▶ [Your assignment]: Take the entries below and reproduce them word for word.

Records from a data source
□ □ □ □ □
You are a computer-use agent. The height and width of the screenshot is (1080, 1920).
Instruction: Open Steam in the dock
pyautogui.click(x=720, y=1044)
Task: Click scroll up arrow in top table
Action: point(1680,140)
□ □ □ □ □
▶ [Reply to the exercise]:
You are a computer-use agent. The height and width of the screenshot is (1080, 1920).
Instruction: Open Steam in the dock
pyautogui.click(x=720, y=1044)
Task: Click scroll up arrow in top table
Action: point(1680,140)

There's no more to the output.